Aubergine is one of the most versatile vegetables and I never tire of finding new ways to cook them. This sour/sweet combo makes it more Persian than Indian. This is utterly simple and really yummy. Went well with my Chickpea and tomato salad.
Serves 4 as a main course, halve ingredients for a side salad
120 g walnuts, ground in a spice grinder or food processor
4 medium aubergines
rapeseed oil
salt and pepper
2 large red onions, thinly sliced
2 cloves garlic, crushed
1 1/2 tbsp honey
3/4 – 1 tbs chilli powder
1 tsp ground cinnamon
2 tbsp pomegranate molasses
250 ml hot water or vegetable stock (I tend not to used commercial stocks as they are too salty)
small pack of pomegranate seeds from supermarket
handful of fresh coriander
Method
Pre-heat the over to 200C and line a baking tray with oiled foil. Blitz the walnuts and set to one side.
Cut the aubergines into 5 cm x 2 cm batons, toss with oil and season with salt and pepper. Roast in the oven until soft and slightly brown, about 25-30 minutes.
While they roasting, make the sauce. Put 3 tbs oil into a pan over medium heat and when hot add the onion. Fry for 12 minutes or until soft (don’t let them burn) and then add the garlic and fry for a further 3 minutes.

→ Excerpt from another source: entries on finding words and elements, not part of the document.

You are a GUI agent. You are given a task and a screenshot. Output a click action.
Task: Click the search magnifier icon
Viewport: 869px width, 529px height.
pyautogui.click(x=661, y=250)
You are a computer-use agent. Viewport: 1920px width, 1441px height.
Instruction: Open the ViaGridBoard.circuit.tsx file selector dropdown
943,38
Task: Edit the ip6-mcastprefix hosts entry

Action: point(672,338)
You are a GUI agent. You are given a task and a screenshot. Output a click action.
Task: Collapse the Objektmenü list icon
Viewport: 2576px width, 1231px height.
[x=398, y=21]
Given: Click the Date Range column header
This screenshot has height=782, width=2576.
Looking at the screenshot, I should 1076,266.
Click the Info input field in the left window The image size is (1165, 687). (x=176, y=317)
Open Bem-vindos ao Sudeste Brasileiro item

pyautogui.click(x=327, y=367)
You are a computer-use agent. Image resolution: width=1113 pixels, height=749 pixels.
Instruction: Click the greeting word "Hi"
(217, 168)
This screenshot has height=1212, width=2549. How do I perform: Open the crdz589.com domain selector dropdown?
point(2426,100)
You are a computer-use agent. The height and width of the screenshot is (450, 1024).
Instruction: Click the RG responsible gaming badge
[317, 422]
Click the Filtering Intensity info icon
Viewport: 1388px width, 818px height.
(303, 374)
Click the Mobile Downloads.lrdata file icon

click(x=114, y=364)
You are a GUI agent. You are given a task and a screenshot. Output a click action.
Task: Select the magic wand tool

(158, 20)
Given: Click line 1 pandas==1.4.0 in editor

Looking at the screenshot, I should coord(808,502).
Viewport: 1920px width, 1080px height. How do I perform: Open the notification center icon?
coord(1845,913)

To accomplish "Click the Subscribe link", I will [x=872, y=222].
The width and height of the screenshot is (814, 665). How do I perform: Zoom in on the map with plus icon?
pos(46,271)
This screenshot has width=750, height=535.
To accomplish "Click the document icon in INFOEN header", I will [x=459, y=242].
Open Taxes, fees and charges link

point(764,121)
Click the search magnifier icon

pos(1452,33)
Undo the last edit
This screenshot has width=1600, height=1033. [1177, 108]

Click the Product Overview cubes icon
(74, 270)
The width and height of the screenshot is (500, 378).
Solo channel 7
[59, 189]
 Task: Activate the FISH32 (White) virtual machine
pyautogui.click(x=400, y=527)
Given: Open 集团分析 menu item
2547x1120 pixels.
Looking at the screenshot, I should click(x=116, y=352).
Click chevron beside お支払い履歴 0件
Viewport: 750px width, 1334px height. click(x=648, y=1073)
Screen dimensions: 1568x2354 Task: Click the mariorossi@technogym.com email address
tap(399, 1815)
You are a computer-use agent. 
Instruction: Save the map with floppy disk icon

Add the honey, chilli powder, cinnamon, pinch of salt, good grind of pepper, the walnuts and the pomegranate molasses. Stir thoroughly to mix and add the water or stock. Simmer gently for about 8 minutes, under a cover so it doesn’t evaporate too much.
When the aubergines are ready, put the sauce into the serving dish/plate and pile up the aubergine batons on top. Scatter with pomegranate seeds and coriander. Serve with basmati or red rice and a salad, like my chickpea and tomato tarka, plus some green leaves.